→ Work instructions: Before doing anything else, copy the entries below exactly.

········

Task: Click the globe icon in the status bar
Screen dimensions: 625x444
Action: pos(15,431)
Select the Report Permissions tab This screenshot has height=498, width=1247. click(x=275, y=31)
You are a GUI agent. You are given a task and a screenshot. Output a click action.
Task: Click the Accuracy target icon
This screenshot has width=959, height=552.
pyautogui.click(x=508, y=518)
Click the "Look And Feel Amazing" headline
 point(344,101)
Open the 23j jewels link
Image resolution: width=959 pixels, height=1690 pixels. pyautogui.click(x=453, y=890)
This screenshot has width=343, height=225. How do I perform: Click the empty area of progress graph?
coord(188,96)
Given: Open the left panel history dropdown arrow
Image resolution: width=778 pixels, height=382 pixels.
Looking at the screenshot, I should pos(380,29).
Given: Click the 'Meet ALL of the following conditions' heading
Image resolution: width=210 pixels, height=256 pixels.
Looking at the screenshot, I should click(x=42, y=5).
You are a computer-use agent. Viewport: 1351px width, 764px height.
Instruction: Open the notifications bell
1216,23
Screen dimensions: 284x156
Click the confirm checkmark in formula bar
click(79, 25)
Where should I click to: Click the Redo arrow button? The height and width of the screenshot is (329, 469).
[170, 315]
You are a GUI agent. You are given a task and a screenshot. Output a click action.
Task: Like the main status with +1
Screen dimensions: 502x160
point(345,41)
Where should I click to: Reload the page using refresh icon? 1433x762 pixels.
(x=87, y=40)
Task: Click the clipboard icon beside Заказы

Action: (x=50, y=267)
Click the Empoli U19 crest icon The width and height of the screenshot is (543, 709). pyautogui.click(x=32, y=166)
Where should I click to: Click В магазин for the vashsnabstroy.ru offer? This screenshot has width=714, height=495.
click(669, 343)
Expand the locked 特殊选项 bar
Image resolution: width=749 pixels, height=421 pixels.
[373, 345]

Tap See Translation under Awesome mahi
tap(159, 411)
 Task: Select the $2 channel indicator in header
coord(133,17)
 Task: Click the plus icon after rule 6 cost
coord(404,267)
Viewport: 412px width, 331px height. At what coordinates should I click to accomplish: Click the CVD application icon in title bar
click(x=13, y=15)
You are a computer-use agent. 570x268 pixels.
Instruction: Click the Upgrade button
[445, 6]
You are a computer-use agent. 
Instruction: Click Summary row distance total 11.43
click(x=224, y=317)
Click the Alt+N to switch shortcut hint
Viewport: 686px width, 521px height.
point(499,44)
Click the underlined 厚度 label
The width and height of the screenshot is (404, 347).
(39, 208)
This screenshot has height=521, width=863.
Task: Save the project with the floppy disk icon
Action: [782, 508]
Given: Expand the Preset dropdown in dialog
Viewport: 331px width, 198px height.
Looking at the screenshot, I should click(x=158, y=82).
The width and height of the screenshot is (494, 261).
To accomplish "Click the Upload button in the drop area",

········

→ Answer below:
Task: Click the globe icon in the status bar
Screen dimensions: 625x444
Action: pos(15,431)
Select the Report Permissions tab This screenshot has height=498, width=1247. click(x=275, y=31)
You are a GUI agent. You are given a task and a screenshot. Output a click action.
Task: Click the Accuracy target icon
This screenshot has width=959, height=552.
pyautogui.click(x=508, y=518)
Click the "Look And Feel Amazing" headline
 point(344,101)
Open the 23j jewels link
Image resolution: width=959 pixels, height=1690 pixels. pyautogui.click(x=453, y=890)
This screenshot has width=343, height=225. How do I perform: Click the empty area of progress graph?
coord(188,96)
Given: Open the left panel history dropdown arrow
Image resolution: width=778 pixels, height=382 pixels.
Looking at the screenshot, I should pos(380,29).
Given: Click the 'Meet ALL of the following conditions' heading
Image resolution: width=210 pixels, height=256 pixels.
Looking at the screenshot, I should click(x=42, y=5).
You are a computer-use agent. Viewport: 1351px width, 764px height.
Instruction: Open the notifications bell
1216,23
Screen dimensions: 284x156
Click the confirm checkmark in formula bar
click(79, 25)
Where should I click to: Click the Redo arrow button? The height and width of the screenshot is (329, 469).
[170, 315]
You are a GUI agent. You are given a task and a screenshot. Output a click action.
Task: Like the main status with +1
Screen dimensions: 502x160
point(345,41)
Where should I click to: Reload the page using refresh icon? 1433x762 pixels.
(x=87, y=40)
Task: Click the clipboard icon beside Заказы

Action: (x=50, y=267)
Click the Empoli U19 crest icon The width and height of the screenshot is (543, 709). pyautogui.click(x=32, y=166)
Where should I click to: Click В магазин for the vashsnabstroy.ru offer? This screenshot has width=714, height=495.
click(669, 343)
Expand the locked 特殊选项 bar
Image resolution: width=749 pixels, height=421 pixels.
[373, 345]

Tap See Translation under Awesome mahi
tap(159, 411)
 Task: Select the $2 channel indicator in header
coord(133,17)
 Task: Click the plus icon after rule 6 cost
coord(404,267)
Viewport: 412px width, 331px height. At what coordinates should I click to accomplish: Click the CVD application icon in title bar
click(x=13, y=15)
You are a computer-use agent. 570x268 pixels.
Instruction: Click the Upgrade button
[445, 6]
You are a computer-use agent. 
Instruction: Click Summary row distance total 11.43
click(x=224, y=317)
Click the Alt+N to switch shortcut hint
Viewport: 686px width, 521px height.
point(499,44)
Click the underlined 厚度 label
The width and height of the screenshot is (404, 347).
(39, 208)
This screenshot has height=521, width=863.
Task: Save the project with the floppy disk icon
Action: [782, 508]
Given: Expand the Preset dropdown in dialog
Viewport: 331px width, 198px height.
Looking at the screenshot, I should click(x=158, y=82).
The width and height of the screenshot is (494, 261).
To accomplish "Click the Upload button in the drop area",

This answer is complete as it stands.